Peggy Palmer was in the Royal Albert Hospital, Lancaster for many years before leaving in the 1980s.
She attended a reminiscence group at the local adult education college in the late 1980s. At the meetings she shared many memories. They included this song, which she had learnt at Leybourne Grange, a large long-stay hospital in the south of England.
Peggy was from Tenby, South Wales but during her life time had ended up in institutions far from home.
Transcript:
Sung by Peggy Palmer.
Peggy: You can sing it about any hospitals though. I still know it though.
NI: Do you want to sing it now?
Peggy: I will tell you it now though. This is the way they taught me at Leybourne Grange. They sing it like this though.
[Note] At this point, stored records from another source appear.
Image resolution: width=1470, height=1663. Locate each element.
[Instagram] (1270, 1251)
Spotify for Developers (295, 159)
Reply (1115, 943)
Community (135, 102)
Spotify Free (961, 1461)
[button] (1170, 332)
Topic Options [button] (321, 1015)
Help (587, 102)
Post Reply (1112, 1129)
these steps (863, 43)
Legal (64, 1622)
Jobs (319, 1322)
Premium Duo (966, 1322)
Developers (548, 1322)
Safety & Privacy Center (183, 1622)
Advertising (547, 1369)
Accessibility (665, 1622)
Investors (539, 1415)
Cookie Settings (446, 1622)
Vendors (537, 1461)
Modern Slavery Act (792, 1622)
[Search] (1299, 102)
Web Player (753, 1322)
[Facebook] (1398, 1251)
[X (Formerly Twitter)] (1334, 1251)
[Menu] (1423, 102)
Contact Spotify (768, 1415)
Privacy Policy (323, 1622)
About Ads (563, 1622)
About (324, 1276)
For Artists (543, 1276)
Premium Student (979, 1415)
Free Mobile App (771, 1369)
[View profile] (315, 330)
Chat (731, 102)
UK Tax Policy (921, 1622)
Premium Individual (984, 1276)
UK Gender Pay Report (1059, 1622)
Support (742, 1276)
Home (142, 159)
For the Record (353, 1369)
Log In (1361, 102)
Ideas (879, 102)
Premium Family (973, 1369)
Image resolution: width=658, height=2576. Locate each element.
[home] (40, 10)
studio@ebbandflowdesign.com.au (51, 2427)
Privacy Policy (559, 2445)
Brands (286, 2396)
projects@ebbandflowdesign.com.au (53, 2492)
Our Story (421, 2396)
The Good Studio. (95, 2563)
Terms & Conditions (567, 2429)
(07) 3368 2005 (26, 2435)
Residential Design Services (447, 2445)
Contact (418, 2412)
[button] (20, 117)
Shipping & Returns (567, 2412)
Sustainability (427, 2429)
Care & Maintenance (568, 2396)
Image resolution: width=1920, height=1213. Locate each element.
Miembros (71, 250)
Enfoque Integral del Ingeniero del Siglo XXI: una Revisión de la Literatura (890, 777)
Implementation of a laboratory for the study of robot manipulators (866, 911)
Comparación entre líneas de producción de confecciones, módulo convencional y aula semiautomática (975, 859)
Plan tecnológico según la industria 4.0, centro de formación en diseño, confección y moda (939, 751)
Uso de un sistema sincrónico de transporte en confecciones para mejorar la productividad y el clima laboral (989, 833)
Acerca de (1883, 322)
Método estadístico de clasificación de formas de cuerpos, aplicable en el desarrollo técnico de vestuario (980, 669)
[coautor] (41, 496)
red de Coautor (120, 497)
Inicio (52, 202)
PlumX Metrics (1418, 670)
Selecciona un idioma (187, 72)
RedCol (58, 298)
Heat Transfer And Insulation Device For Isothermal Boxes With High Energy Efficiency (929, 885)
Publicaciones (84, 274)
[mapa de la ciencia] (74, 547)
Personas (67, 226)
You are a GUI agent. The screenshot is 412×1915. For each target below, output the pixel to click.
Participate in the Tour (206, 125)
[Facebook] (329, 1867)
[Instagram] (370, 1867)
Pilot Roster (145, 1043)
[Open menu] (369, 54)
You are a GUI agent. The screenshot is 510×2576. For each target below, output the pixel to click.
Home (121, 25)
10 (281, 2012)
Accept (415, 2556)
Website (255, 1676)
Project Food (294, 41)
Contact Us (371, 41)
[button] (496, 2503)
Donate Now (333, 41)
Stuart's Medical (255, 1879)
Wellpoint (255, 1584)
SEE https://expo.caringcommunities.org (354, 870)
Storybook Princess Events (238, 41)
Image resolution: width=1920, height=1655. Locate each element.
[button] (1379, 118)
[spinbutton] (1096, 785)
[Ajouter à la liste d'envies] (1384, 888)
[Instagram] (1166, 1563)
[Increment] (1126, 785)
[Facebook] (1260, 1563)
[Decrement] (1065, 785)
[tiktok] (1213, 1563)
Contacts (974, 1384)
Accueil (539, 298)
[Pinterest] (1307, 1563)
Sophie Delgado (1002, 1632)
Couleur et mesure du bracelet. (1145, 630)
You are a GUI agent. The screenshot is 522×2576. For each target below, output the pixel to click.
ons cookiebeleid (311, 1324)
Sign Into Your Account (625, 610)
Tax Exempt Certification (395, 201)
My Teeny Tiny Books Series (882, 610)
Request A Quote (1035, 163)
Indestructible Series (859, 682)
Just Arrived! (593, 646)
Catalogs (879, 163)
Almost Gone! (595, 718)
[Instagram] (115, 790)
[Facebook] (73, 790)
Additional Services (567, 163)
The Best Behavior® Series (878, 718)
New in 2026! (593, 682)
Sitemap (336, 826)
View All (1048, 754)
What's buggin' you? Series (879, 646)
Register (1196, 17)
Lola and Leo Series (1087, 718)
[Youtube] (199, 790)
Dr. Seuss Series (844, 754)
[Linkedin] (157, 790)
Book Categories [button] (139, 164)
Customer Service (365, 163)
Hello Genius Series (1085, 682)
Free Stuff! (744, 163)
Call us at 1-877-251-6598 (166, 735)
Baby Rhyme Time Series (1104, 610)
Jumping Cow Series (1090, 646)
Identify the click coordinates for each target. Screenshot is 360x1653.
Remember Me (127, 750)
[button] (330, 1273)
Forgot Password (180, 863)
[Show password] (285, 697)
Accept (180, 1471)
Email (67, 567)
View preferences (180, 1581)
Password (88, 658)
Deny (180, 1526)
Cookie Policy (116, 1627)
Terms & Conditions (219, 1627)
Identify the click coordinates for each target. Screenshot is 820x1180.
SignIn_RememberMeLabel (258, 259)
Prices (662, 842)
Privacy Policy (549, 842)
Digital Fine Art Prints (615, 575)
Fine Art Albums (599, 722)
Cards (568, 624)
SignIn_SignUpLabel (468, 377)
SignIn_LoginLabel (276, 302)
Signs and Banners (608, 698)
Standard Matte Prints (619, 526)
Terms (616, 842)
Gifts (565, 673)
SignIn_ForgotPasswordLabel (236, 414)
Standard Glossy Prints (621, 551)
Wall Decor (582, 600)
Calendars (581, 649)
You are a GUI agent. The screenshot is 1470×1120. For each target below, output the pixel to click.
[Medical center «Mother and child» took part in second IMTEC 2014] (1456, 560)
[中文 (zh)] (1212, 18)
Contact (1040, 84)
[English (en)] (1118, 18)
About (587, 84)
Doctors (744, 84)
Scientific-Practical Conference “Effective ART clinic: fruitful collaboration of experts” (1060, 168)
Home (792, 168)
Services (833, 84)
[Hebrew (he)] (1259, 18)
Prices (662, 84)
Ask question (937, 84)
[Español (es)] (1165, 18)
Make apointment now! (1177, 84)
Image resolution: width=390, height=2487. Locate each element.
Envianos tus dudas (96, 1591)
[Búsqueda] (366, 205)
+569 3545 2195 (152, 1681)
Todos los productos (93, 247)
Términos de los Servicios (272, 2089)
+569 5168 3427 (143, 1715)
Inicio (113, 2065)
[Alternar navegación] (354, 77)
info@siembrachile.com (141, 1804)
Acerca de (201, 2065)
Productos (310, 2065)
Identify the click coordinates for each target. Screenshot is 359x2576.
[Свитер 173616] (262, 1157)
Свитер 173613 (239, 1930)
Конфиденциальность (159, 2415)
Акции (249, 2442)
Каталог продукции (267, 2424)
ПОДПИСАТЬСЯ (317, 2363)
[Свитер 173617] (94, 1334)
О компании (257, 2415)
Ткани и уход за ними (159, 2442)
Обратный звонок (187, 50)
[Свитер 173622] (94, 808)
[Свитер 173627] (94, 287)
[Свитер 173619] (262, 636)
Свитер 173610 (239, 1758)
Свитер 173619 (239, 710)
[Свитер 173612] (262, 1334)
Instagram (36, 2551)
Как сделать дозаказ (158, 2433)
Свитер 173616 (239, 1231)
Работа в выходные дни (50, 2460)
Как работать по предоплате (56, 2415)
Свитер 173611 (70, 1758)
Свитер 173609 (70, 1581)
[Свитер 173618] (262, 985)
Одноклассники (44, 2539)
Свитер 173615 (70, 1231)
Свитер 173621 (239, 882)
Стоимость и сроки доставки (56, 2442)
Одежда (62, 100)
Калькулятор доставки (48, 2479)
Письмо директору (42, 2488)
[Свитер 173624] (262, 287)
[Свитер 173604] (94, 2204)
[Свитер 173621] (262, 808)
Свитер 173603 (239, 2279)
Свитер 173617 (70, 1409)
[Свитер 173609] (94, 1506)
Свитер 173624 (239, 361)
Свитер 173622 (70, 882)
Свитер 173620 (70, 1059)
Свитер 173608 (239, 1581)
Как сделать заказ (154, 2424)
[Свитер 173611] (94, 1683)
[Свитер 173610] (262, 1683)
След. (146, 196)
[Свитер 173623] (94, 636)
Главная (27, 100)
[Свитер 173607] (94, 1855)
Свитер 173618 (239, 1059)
I’ll sing it about the Royal Albert though. This is the way they taught me –
They say the Royal Albert’s a wonderful place,
But the goings on there are a shocking disgrace,
The matrons and doctors have nothing to do,
‘Cept stick their nose in the air when they’re walking past you.
They say don’t you worry you’ll soon be free,
My worry is that they’ve strolled over me,
And I think it’s useless to pull up your socks,
For when you go out you shall go in your box.
That’s what they did teach me at Leybourne Grange. I was only there for one year. They used to say that the ‘Grange is a wonderful place.’ You can sing it about any hospitals though.